■ TASK INPUT:

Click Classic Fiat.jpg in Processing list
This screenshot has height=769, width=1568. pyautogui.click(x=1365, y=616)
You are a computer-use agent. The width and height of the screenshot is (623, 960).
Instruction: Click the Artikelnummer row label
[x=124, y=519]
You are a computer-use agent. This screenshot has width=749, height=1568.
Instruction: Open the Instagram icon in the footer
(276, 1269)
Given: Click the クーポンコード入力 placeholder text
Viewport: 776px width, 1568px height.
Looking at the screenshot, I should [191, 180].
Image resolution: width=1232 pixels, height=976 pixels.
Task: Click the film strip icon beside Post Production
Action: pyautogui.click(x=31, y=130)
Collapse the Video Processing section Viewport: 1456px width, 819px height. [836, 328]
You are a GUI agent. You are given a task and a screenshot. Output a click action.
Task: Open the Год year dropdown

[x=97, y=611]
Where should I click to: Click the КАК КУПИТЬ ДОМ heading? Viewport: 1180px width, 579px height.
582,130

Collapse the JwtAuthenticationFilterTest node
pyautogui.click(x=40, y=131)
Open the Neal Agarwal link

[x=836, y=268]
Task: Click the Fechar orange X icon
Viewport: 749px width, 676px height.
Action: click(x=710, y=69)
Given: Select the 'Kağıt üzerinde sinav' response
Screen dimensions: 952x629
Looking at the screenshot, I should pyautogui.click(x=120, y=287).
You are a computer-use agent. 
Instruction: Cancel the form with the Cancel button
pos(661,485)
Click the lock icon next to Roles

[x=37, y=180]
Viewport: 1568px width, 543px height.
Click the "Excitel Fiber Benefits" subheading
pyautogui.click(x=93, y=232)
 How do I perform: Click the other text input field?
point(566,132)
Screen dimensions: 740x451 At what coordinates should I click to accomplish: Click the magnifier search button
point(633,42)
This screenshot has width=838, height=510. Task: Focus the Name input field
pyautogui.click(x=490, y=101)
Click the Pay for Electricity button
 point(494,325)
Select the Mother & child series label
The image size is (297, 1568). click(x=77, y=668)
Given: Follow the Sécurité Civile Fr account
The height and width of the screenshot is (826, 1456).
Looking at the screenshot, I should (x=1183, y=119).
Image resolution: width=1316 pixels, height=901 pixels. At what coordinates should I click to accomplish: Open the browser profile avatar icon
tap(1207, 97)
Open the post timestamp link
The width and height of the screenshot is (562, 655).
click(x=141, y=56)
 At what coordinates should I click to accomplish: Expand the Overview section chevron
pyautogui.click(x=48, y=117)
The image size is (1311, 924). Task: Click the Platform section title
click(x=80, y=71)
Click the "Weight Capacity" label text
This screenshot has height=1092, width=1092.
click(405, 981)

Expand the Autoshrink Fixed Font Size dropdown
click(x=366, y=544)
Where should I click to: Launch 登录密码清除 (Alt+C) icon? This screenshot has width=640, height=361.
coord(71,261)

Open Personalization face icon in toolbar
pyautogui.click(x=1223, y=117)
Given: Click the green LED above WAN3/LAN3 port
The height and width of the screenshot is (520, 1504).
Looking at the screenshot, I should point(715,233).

■ SET EXERCISE: Write out all of the lines above word for word, with nothing changed.

■ OUTPUT OF THE TASK:
Click Classic Fiat.jpg in Processing list
This screenshot has height=769, width=1568. pyautogui.click(x=1365, y=616)
You are a computer-use agent. The width and height of the screenshot is (623, 960).
Instruction: Click the Artikelnummer row label
[x=124, y=519]
You are a computer-use agent. This screenshot has width=749, height=1568.
Instruction: Open the Instagram icon in the footer
(276, 1269)
Given: Click the クーポンコード入力 placeholder text
Viewport: 776px width, 1568px height.
Looking at the screenshot, I should [191, 180].
Image resolution: width=1232 pixels, height=976 pixels.
Task: Click the film strip icon beside Post Production
Action: pyautogui.click(x=31, y=130)
Collapse the Video Processing section Viewport: 1456px width, 819px height. [836, 328]
You are a GUI agent. You are given a task and a screenshot. Output a click action.
Task: Open the Год year dropdown

[x=97, y=611]
Where should I click to: Click the КАК КУПИТЬ ДОМ heading? Viewport: 1180px width, 579px height.
582,130

Collapse the JwtAuthenticationFilterTest node
pyautogui.click(x=40, y=131)
Open the Neal Agarwal link

[x=836, y=268]
Task: Click the Fechar orange X icon
Viewport: 749px width, 676px height.
Action: click(x=710, y=69)
Given: Select the 'Kağıt üzerinde sinav' response
Screen dimensions: 952x629
Looking at the screenshot, I should pyautogui.click(x=120, y=287).
You are a computer-use agent. 
Instruction: Cancel the form with the Cancel button
pos(661,485)
Click the lock icon next to Roles

[x=37, y=180]
Viewport: 1568px width, 543px height.
Click the "Excitel Fiber Benefits" subheading
pyautogui.click(x=93, y=232)
 How do I perform: Click the other text input field?
point(566,132)
Screen dimensions: 740x451 At what coordinates should I click to accomplish: Click the magnifier search button
point(633,42)
This screenshot has width=838, height=510. Task: Focus the Name input field
pyautogui.click(x=490, y=101)
Click the Pay for Electricity button
 point(494,325)
Select the Mother & child series label
The image size is (297, 1568). click(x=77, y=668)
Given: Follow the Sécurité Civile Fr account
The height and width of the screenshot is (826, 1456).
Looking at the screenshot, I should (x=1183, y=119).
Image resolution: width=1316 pixels, height=901 pixels. At what coordinates should I click to accomplish: Open the browser profile avatar icon
tap(1207, 97)
Open the post timestamp link
The width and height of the screenshot is (562, 655).
click(x=141, y=56)
 At what coordinates should I click to accomplish: Expand the Overview section chevron
pyautogui.click(x=48, y=117)
The image size is (1311, 924). Task: Click the Platform section title
click(x=80, y=71)
Click the "Weight Capacity" label text
This screenshot has height=1092, width=1092.
click(405, 981)

Expand the Autoshrink Fixed Font Size dropdown
click(x=366, y=544)
Where should I click to: Launch 登录密码清除 (Alt+C) icon? This screenshot has width=640, height=361.
coord(71,261)

Open Personalization face icon in toolbar
pyautogui.click(x=1223, y=117)
Given: Click the green LED above WAN3/LAN3 port
The height and width of the screenshot is (520, 1504).
Looking at the screenshot, I should point(715,233).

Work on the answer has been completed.